**Directions**
Copy out again, unchanged, the listing below from the line that has "兰西县立国高中 (685, 1242)" through the line that has "免费发布信息 (1249, 87)".

**Data for review**

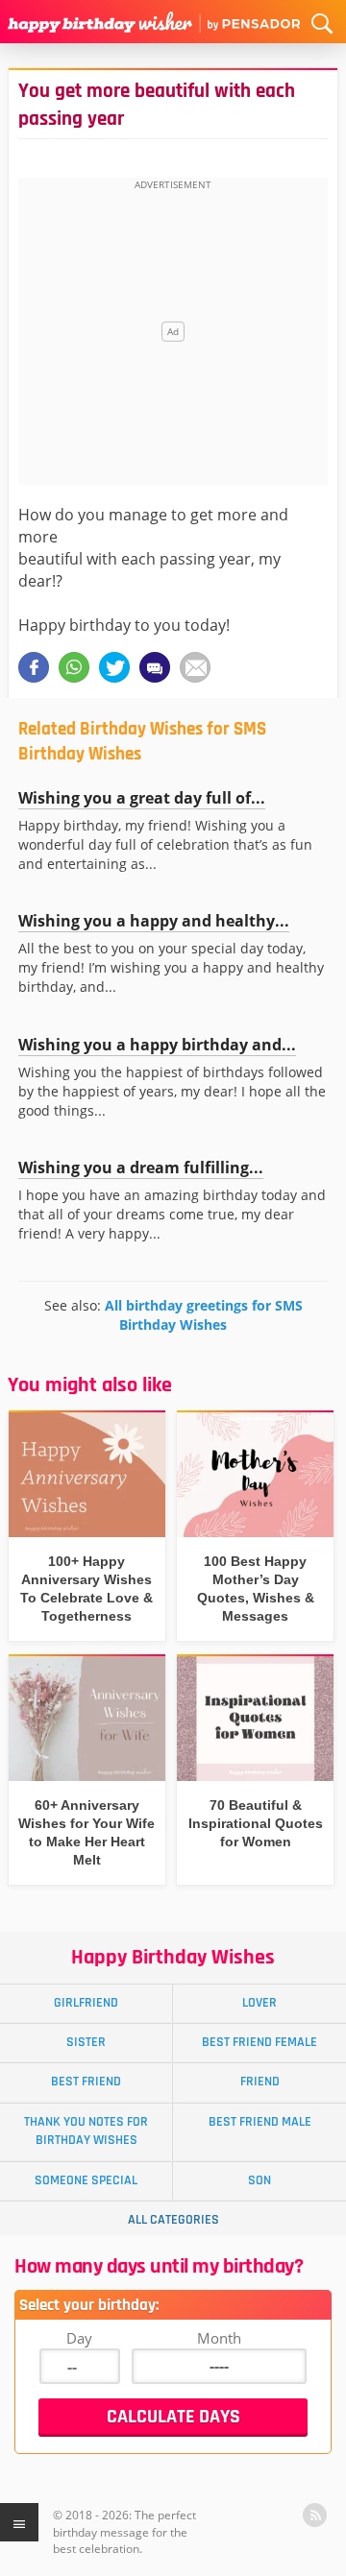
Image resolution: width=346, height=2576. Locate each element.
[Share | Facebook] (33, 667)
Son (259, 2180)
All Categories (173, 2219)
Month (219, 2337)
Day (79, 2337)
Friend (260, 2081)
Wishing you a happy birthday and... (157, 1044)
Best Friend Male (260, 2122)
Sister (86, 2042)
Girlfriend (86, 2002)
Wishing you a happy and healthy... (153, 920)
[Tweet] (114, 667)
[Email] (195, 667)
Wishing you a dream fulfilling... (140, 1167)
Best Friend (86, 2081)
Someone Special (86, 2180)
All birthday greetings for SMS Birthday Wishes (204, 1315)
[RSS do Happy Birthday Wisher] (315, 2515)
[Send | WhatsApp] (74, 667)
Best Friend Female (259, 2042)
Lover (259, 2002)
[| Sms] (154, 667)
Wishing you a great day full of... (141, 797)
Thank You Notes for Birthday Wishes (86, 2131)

--

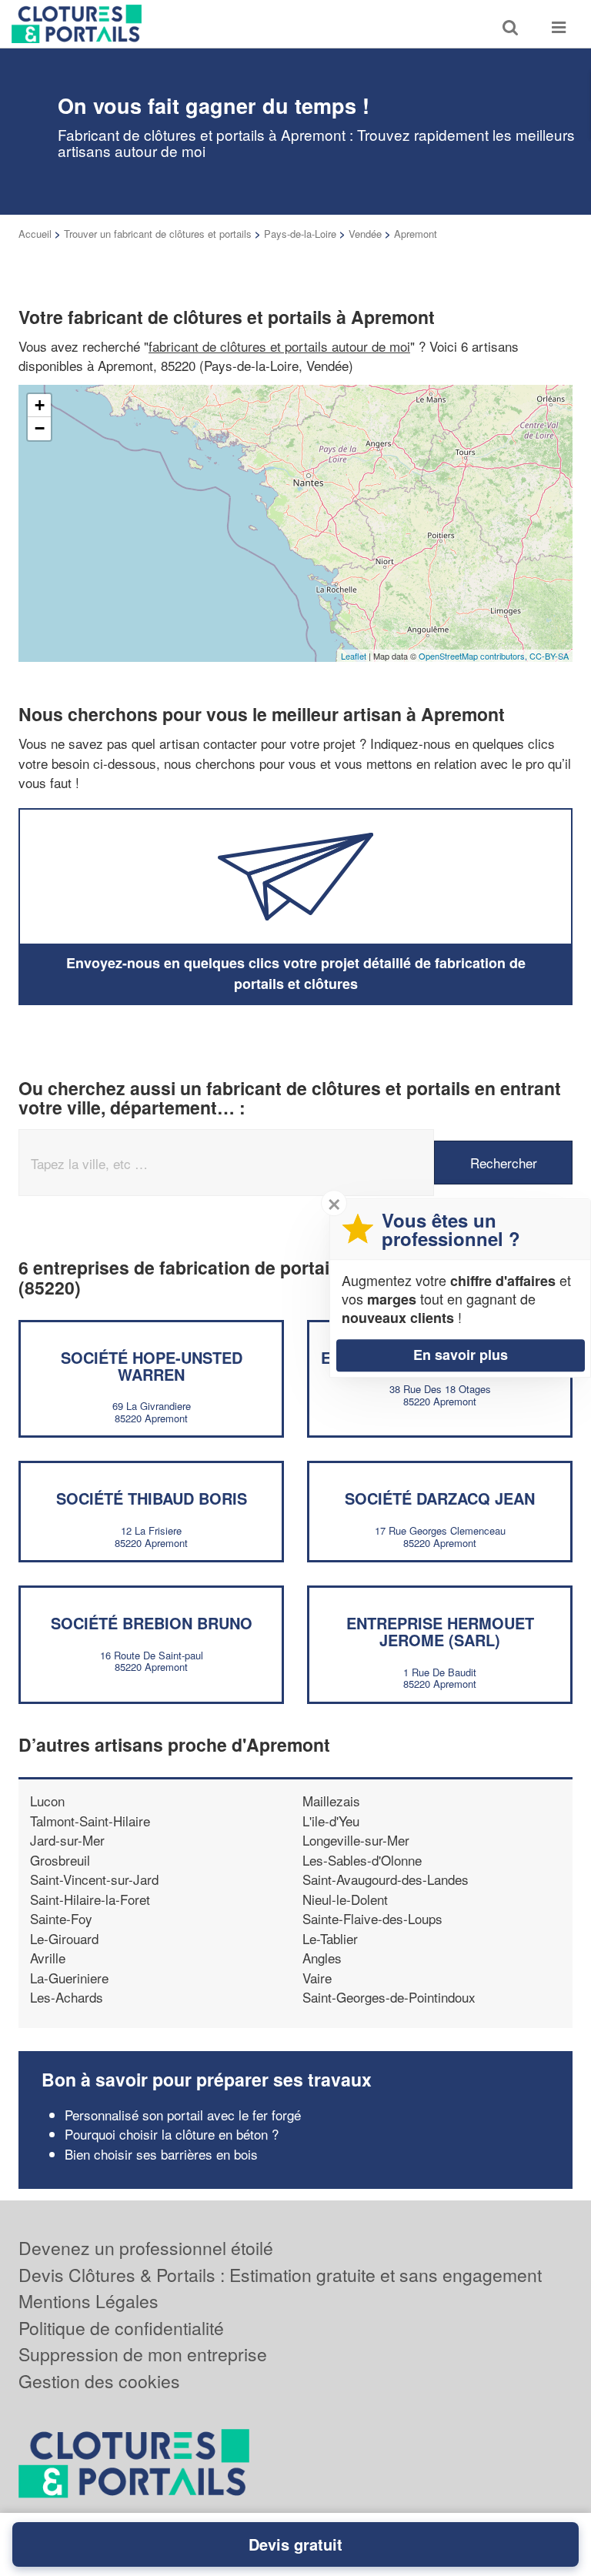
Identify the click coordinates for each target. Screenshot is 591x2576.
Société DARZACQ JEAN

==

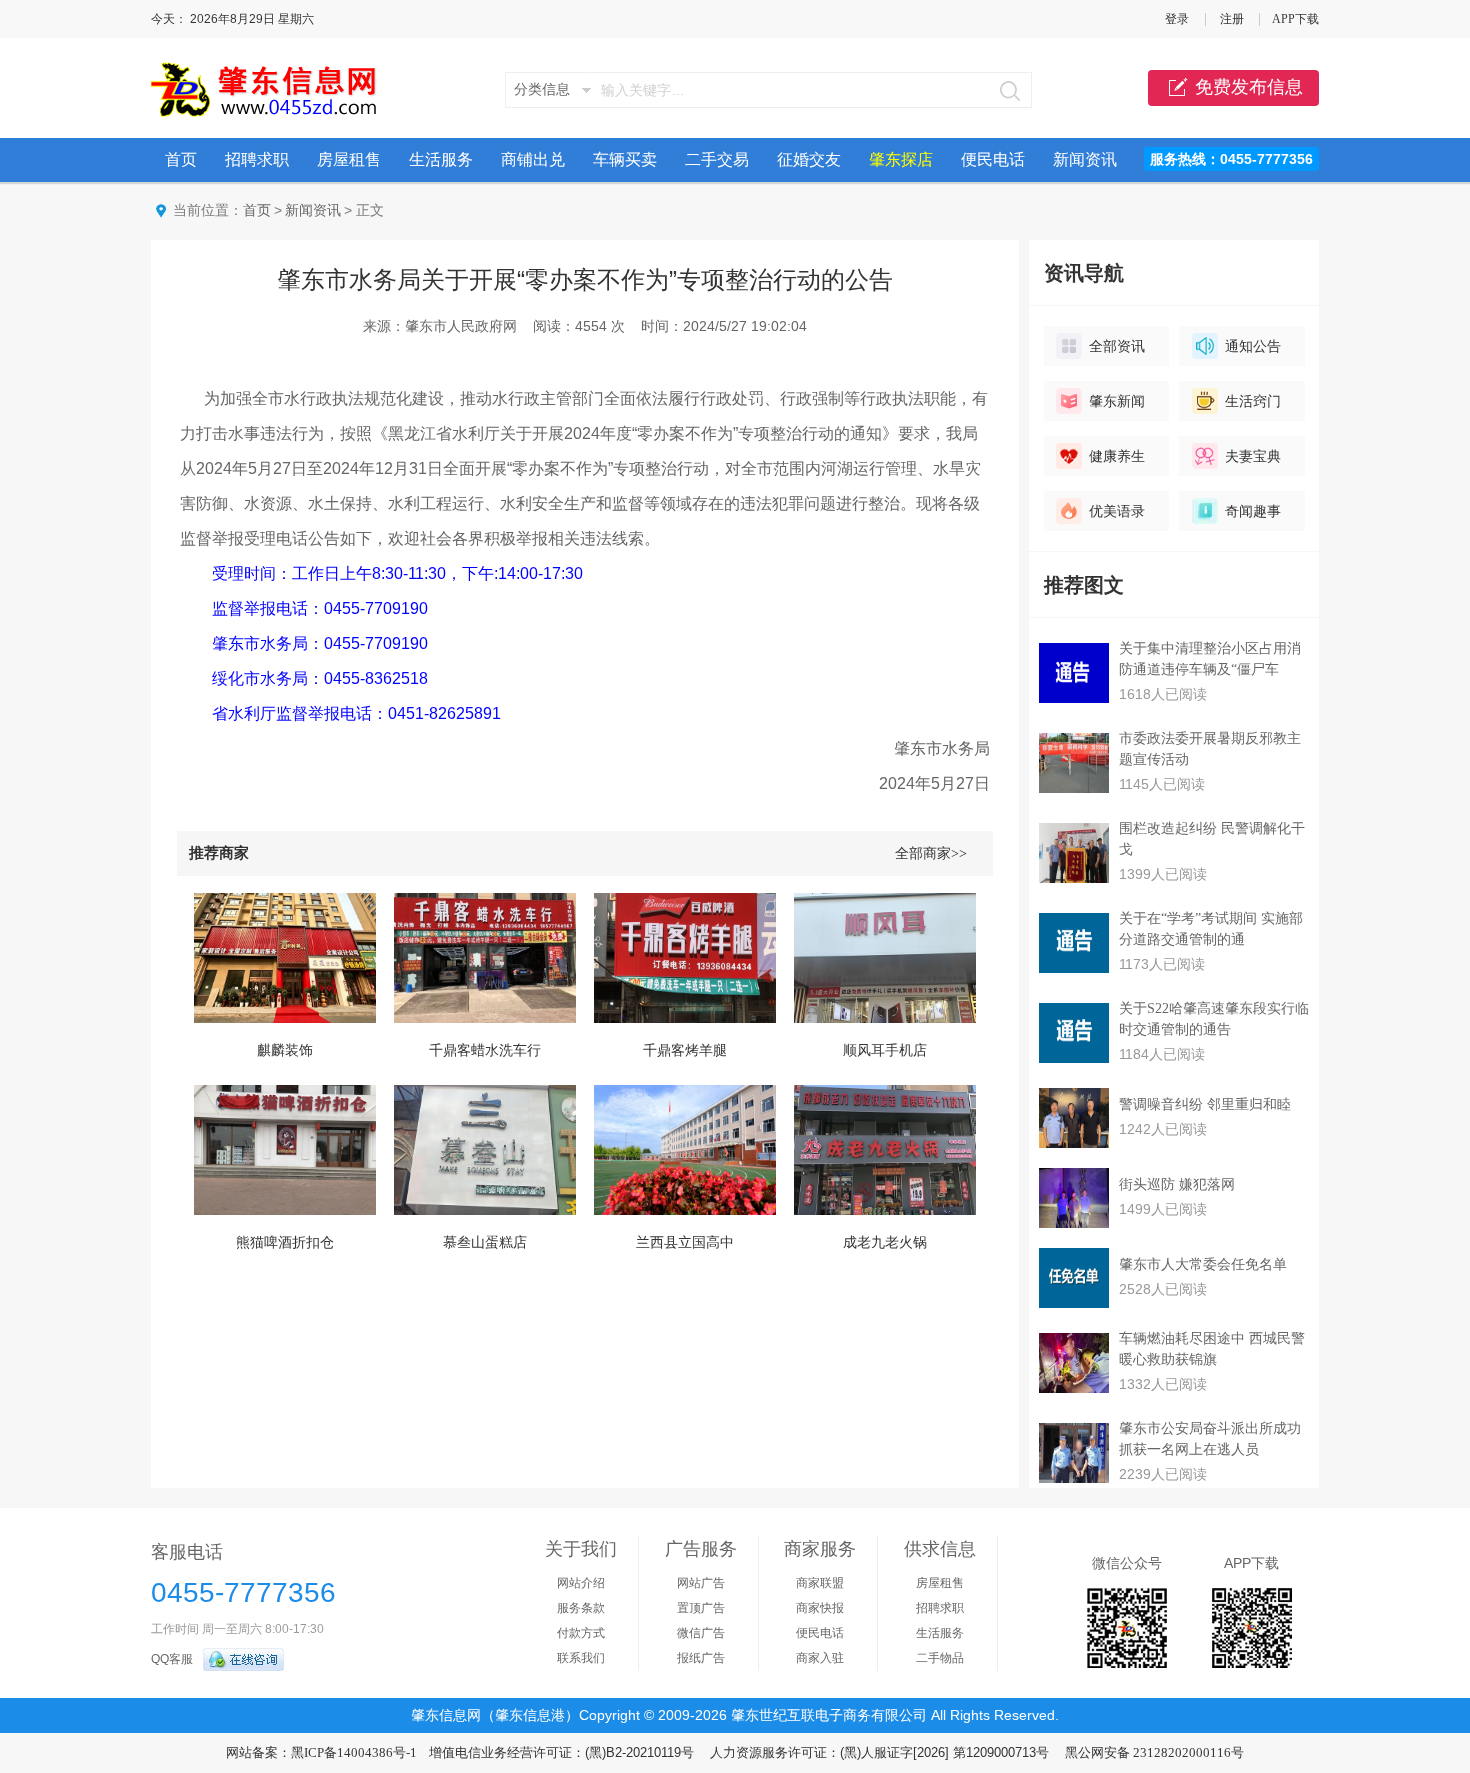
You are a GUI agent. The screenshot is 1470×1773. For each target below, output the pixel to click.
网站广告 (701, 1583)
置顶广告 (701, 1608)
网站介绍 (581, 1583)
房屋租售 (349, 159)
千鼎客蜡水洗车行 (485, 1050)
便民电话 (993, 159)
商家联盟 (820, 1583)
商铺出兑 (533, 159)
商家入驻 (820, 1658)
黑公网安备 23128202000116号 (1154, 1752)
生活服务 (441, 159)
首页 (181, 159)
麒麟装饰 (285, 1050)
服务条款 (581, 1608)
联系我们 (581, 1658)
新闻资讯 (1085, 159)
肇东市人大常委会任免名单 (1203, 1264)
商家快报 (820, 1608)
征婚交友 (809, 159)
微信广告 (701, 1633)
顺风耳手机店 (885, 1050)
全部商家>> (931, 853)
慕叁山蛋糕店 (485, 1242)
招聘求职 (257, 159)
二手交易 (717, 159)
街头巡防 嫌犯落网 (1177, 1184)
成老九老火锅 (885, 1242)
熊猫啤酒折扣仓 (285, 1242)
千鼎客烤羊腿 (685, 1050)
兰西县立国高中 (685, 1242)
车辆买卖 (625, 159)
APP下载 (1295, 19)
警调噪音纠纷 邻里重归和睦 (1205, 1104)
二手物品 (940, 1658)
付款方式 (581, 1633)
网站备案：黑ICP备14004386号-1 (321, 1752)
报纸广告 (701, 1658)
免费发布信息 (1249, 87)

**Answer**
兰西县立国高中 (685, 1242)
车辆买卖 (625, 159)
APP下载 (1295, 19)
警调噪音纠纷 邻里重归和睦 (1205, 1104)
二手物品 (940, 1658)
付款方式 (581, 1633)
网站备案：黑ICP备14004386号-1 (321, 1752)
报纸广告 (701, 1658)
免费发布信息 (1249, 87)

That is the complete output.